Disamping Ternate dan Tidore, ada dua lagi kesultanan di Maluku yang saing menyaingi. Mereka adalah Kesultanan Bacan dan Jailolo. Karena kerajaan-kerajaan itu terus berperang, maka atas inisiatif sultan Ternate yang ketujuh : Cili Aiya, diadakanlah kesepakatan damai. Dalam perundingan itu disetujui bahwa akan dibentuk suatu aliansi politik yang kelak dikenal dengan istilah “Maluku Kie Raha” atau “Maluku Empat Gunung”. Dalam perkembangannya persekutuan itu kemudian terpecah menjadi dua. Ulilima yang merupakan kongsi lima kerajaan, membentuk aliansi politik di bawah pimpinan Ternate. Anggotanya terdiri dari Kesultanan Bacan, Obi, Seram, dan Ambon. Sedangkan Ulisiwa yang berada di sebelah barat, mendirikan persekutuan yang beranggotakan Makayan, Jailolo, Buru, bagian timur Halmahera, serta Irian Barat, dengan Tidore sebagai pemimpinnya. Pasca terbentuknya persekutuan itu, maka di Maluku terjadi polarisasi antara Ternate dan Tidore. Polarisasi itu berlangsung beratus-ratus tahun kemudian, bahkan hingga Era Reformasi belakangan ini. Persaingan diantara mereka kembali mengemuka ketika pembentukan Propinsi Maluku Utara. Dimana kedua belah pihak sama-sama menginginkan daerahnya untuk menjadi ibu kota propinsi. Ternate yang telah lama mengidam-idamkan terbentuknya propinsi itu, mengajukan Kota Ternate sebagai ibu kotanya. Sedangkan Tidore menghendaki Sofifi di Halmahera Tengah.

* * *

Peta wilayah kekuasaan Ulilima dan Ulisiwa (sumber : www.wikipedia.org)

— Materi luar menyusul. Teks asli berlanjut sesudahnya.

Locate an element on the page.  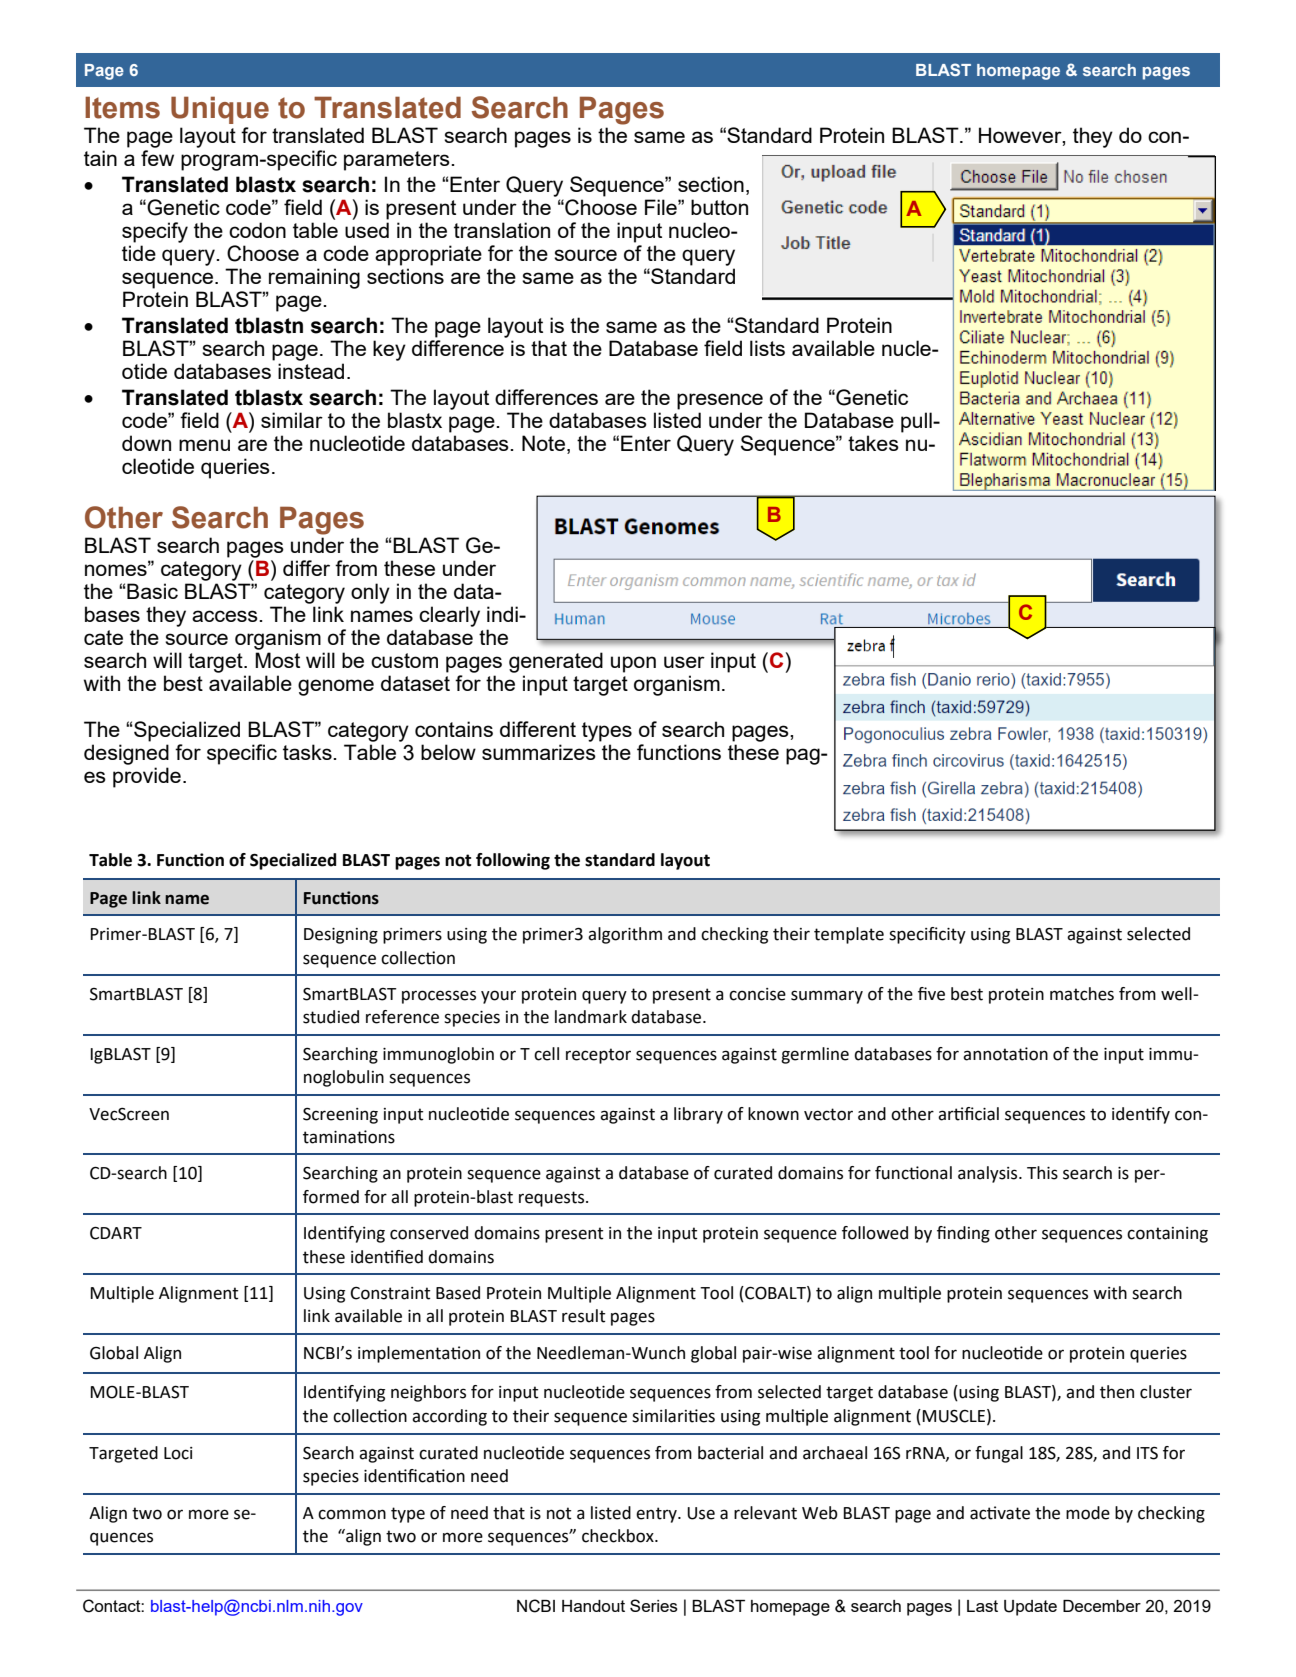
algorithm is located at coordinates (625, 935).
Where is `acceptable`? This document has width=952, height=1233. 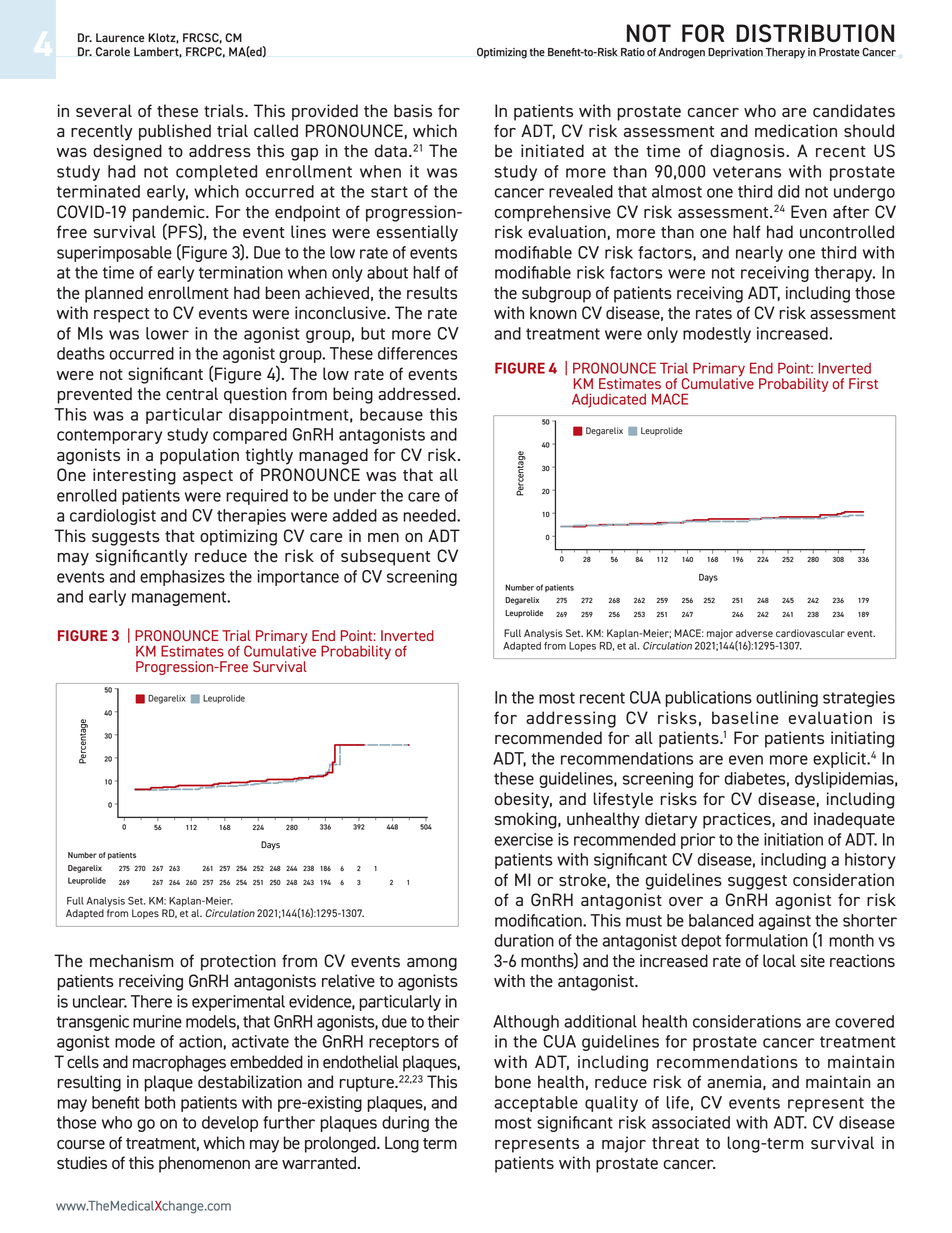
acceptable is located at coordinates (536, 1104).
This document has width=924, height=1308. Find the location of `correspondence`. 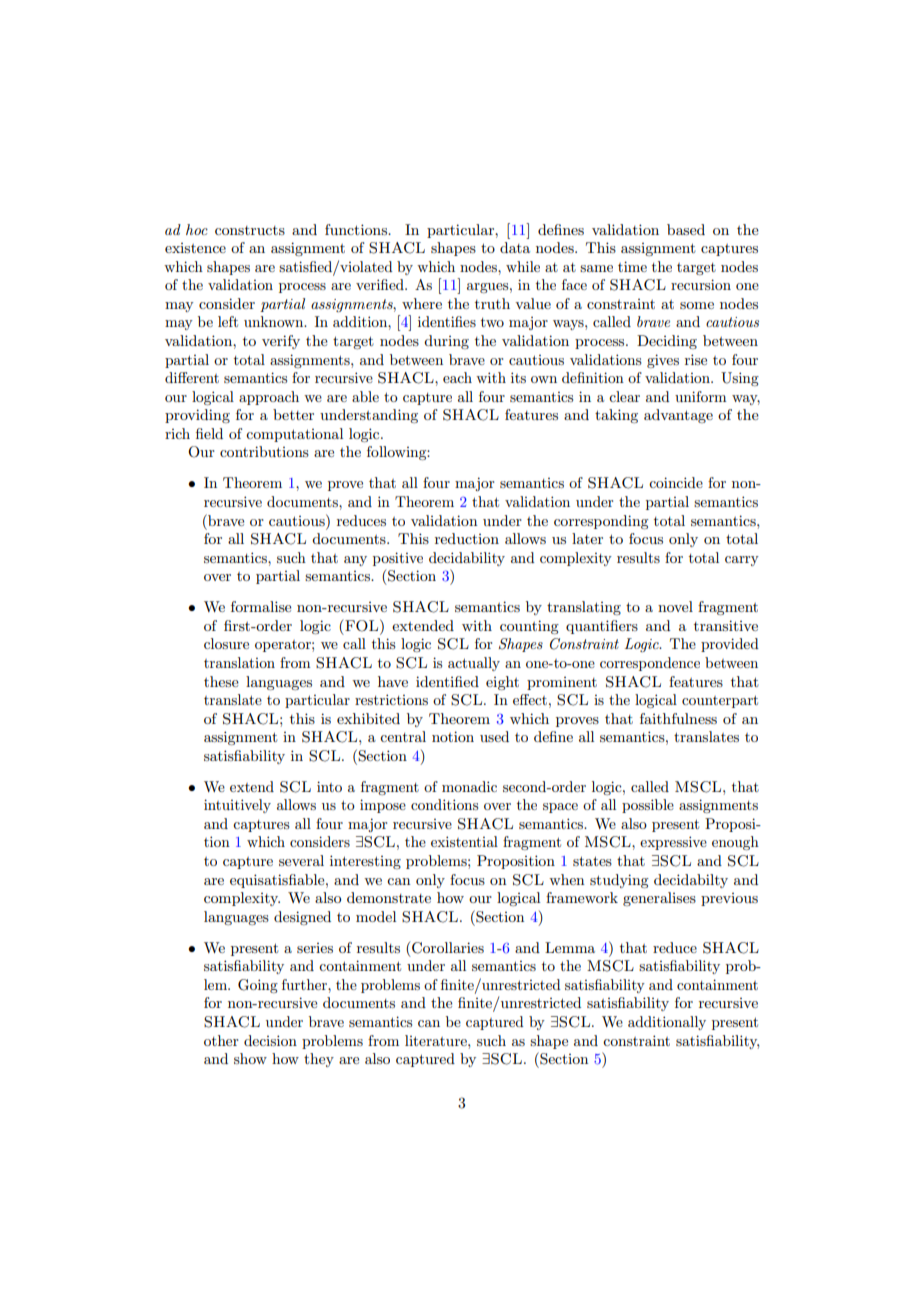

correspondence is located at coordinates (650, 664).
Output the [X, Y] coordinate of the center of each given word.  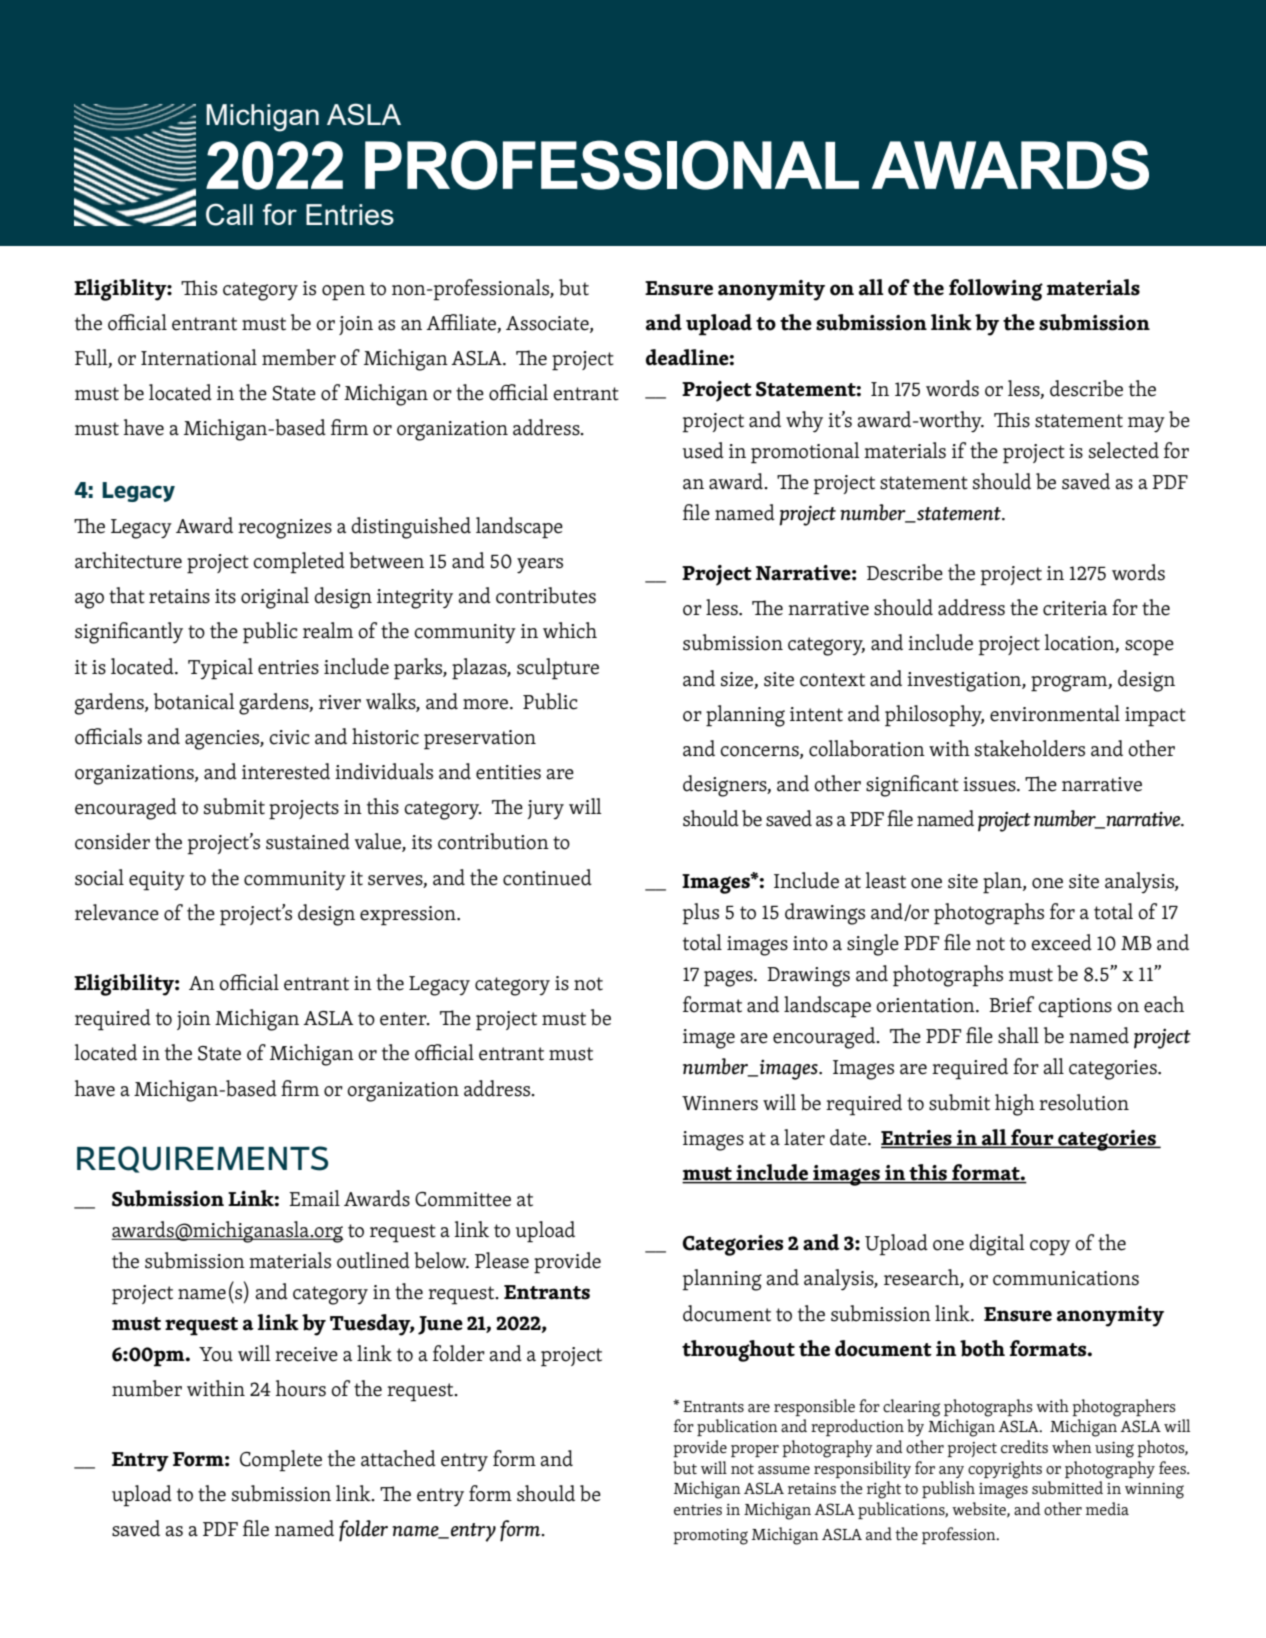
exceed [1061, 942]
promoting [710, 1537]
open [343, 293]
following [996, 290]
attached [398, 1458]
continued [547, 877]
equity [157, 881]
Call [229, 214]
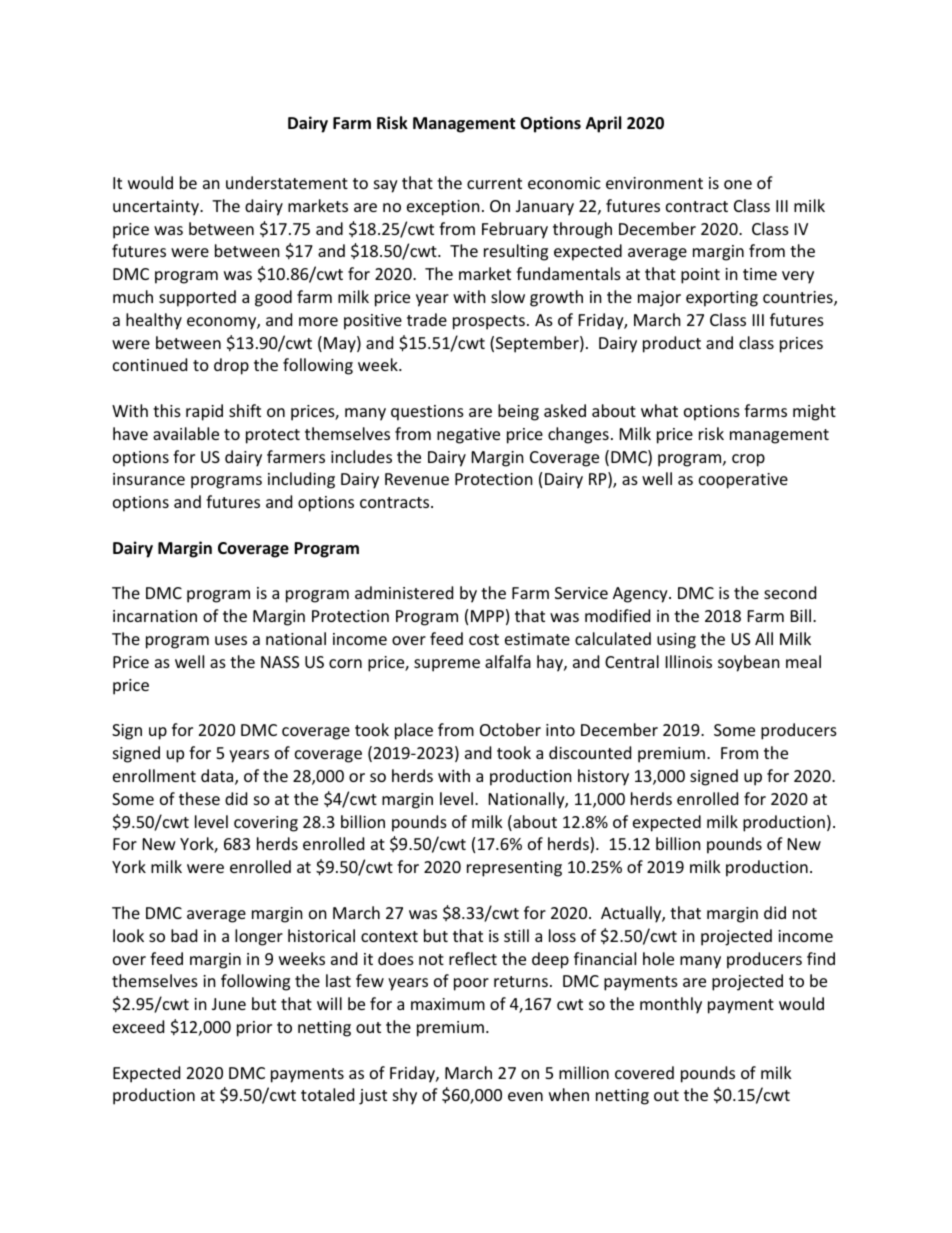  I want to click on one, so click(738, 184).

Peta wilayah kekuasaan Ulilima dan Ulisiwa (sumber : http://www.wikipedia.org)

Melihat persaingan antara Ternate dan Tidore, maka kita harus menengok sejarahnya jauh ke belakang. Sejak dahulu rempah-rempah telah menjadi komoditi utama di Kepulauan Maluku. Di kawasan ini banyak ditemukan bunga cengkeh serta buah pala, yang tak dijumpai di belahan dunia manapun. Karena penghasil rempah-rempah itu hanya ada di Maluku, maka sejak abad ke-11 — mungkin lebih awal dari itu – banyak pedagang asing yang datang ke kawasan ini. Diantara mereka adalah para pedagang Arab, Persia, Gujarat, Melayu, Jawa, dan China. Kedatangan mereka kesini ternyata tak hanya untuk urusan niaga, namun juga disertai misi penyebaran agama. Menurut catatan M. Yahya Harun dalam bukunya “Kerajaan Islam Nusantara : Abad XVI & XVII”, sejak abad ke-15 raja-raja di Maluku Utara telah memeluk Islam. Keislaman mereka terutama dipicu oleh faktor ekonomi dan politik global. Dimana dengan menjadi muslim, maka mereka akan terintegrasi ke dalam jaringan perdagangan terbesar saat itu. Sebagai catatan, pada abad ke-8 sampai dengan ke-16, jaringan perdagangan dunia dikuasai oleh umat Islam. Mereka menguasai dua jalur utama, yakni jalur sutera dan jalur rempah.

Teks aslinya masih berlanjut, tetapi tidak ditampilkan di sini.